Amazon.com opens online wine marketplace, partners with wineries [Google+ Hangout]
As if shopping on Amazon.com needed to get any more dangerous: The online retailer will now start selling wine in a dedicated section on its site, just in time for the holidays.
Visitors to Amazon Wine will have access to more than 1,000 wines from wineries nationwide. Bottle prices range from less than $10 to more than $100, plus shipping costs of $9.99 for up to six bottles.
Amazon will serve as a sort of middle man and discovery center, partnering with wineries that provide the wine and use the online marketplace to raise awareness for their brands and make sales.

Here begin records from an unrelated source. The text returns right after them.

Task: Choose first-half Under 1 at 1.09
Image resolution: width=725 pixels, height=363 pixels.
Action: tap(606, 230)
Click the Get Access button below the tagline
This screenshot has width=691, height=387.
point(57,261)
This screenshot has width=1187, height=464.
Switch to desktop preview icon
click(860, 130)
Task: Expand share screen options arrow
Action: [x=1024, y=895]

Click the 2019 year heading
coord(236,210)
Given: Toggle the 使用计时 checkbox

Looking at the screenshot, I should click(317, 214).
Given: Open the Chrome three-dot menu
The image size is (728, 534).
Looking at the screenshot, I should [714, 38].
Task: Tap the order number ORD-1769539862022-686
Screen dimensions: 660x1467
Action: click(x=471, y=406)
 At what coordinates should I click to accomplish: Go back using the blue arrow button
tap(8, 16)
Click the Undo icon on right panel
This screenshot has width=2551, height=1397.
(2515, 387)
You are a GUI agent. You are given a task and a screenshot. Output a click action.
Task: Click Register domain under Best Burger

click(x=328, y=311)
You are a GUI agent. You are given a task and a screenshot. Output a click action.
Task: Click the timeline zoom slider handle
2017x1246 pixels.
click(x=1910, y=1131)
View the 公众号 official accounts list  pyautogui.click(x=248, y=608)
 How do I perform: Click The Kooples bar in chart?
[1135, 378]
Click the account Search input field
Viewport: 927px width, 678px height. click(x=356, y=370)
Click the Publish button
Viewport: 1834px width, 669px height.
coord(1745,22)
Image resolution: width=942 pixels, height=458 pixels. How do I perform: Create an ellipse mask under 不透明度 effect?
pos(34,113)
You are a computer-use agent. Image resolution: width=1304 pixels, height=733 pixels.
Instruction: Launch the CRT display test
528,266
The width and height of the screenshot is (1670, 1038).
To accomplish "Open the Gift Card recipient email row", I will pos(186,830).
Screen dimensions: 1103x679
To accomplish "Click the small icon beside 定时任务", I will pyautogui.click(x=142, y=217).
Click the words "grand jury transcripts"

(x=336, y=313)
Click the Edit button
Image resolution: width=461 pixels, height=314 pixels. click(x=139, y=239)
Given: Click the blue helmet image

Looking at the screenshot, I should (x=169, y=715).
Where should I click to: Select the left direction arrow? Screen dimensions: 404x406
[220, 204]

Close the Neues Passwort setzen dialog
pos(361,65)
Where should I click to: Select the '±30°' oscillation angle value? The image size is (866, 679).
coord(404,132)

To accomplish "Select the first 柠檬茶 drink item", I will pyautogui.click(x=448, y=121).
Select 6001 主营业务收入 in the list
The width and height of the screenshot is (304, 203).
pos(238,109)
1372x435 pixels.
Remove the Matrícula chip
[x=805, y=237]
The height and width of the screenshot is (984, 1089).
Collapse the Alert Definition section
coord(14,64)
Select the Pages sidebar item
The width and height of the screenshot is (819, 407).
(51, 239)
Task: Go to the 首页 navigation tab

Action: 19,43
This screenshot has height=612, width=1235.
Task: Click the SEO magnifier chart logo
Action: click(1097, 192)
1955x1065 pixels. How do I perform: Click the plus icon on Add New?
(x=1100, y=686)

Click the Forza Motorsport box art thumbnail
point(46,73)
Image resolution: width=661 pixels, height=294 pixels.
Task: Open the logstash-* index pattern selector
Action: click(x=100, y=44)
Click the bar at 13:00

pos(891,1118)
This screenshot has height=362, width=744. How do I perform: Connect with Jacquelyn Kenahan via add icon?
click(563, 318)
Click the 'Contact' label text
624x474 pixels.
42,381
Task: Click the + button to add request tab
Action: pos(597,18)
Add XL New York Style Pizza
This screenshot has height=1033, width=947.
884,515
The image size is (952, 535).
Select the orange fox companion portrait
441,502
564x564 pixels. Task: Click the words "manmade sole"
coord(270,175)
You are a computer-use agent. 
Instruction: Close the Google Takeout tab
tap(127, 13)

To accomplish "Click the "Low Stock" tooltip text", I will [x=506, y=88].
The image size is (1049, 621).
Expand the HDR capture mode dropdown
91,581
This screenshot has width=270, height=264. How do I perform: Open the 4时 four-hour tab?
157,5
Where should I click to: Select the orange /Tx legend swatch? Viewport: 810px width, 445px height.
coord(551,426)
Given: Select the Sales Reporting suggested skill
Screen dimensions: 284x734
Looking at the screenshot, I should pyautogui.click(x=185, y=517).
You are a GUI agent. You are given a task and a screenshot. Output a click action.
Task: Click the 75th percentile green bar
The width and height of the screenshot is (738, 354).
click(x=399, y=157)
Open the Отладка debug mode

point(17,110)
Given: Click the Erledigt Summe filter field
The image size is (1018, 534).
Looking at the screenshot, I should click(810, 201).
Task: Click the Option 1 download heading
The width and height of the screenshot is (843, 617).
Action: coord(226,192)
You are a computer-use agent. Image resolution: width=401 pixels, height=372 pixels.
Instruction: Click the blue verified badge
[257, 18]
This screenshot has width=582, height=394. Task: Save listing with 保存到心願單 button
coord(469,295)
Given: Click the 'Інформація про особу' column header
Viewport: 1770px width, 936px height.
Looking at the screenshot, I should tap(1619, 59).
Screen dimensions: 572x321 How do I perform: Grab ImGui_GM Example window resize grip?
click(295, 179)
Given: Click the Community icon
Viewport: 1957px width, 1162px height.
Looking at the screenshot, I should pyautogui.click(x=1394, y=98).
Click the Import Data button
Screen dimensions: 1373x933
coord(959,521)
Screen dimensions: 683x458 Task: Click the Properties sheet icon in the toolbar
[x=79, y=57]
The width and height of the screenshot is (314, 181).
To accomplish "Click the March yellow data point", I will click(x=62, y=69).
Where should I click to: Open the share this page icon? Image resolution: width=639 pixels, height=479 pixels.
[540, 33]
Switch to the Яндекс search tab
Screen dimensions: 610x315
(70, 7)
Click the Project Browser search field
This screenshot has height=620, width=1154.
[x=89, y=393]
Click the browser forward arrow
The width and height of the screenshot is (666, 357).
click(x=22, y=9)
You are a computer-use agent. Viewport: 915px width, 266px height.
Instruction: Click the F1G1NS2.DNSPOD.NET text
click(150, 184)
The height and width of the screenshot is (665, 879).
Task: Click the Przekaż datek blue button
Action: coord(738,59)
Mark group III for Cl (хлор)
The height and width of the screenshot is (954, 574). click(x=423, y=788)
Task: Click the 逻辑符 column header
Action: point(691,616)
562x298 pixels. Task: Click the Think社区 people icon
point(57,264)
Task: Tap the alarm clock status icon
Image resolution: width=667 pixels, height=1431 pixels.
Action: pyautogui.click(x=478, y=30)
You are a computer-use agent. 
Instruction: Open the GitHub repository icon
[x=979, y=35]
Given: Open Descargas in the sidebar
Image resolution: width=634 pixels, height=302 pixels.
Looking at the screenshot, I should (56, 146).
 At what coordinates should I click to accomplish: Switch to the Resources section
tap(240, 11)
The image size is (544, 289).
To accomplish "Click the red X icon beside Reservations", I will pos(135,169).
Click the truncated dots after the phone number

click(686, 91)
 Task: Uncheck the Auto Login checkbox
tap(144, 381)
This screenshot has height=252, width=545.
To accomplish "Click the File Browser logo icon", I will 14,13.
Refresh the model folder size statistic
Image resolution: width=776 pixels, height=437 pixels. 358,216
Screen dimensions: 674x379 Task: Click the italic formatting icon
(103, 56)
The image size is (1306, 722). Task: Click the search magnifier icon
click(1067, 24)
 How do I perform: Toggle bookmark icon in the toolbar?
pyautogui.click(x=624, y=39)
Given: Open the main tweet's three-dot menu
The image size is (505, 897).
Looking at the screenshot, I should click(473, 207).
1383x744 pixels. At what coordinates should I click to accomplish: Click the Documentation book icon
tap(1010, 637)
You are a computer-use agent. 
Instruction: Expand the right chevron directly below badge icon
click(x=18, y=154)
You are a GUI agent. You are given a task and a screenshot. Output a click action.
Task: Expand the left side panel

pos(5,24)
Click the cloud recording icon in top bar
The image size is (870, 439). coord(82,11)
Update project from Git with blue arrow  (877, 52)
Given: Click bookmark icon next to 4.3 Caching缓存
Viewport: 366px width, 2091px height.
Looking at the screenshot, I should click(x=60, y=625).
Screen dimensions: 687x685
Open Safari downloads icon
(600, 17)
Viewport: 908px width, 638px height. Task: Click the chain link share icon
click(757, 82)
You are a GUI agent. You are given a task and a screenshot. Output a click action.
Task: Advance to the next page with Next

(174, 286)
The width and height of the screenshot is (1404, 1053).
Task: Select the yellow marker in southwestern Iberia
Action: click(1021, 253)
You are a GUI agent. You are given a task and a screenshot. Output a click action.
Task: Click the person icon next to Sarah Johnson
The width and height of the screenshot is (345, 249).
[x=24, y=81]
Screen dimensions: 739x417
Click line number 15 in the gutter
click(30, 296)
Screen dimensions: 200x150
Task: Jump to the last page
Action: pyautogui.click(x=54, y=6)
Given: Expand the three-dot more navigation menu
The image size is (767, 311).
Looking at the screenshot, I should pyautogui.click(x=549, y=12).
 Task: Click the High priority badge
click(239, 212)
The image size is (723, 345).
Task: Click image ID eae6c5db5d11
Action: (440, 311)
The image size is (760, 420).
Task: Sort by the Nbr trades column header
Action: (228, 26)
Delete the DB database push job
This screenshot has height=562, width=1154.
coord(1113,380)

The wineries will provide tasting notes, recommended food pairings, alcohol content data and other information to be posted on the site. Customers can fine-tune their wine searches by filtering results for winery location, professional ratings and more.
“It is rare to have detailed information and opinions located all in one place,” Tom Hedges of Hedges Family Estate in Washington said in a statement. “What Amazon has done with their new wine store is take the experience of hundreds of tasting rooms and put them online.”
For now, wines will be shipped only to a dozen states, including California, as well as to Washington, D.C. Each winery operates under an distinct set of permits, which determines the states to which it can ship.
And underage drinkers can forget about using the service for an illegal binge. Amazon Wine requires both buyer and recipient to be over age 21 and will deliver only to adults, not to P.O. boxes or Amazon Lockers.
Wine has been available online for years through purveyors such as Wine.com, Winex.com and more.
This week, as if preparing to compete with Amazon Wine, Wine.com announced the similar Wine.com Marketplace after a soft launch earlier this year.
The wine retailer, currently the largest of its kind online with more than 2.5 million shipments a year, will handle all marketing, customer service, sales and delivery for participating wines.
Most of the wines come from wineries with limited distribution ability who through Wine.com Marketplace will now have access to consumers in 20 states. Wine.com has traditionally bought its stock from wholesalers.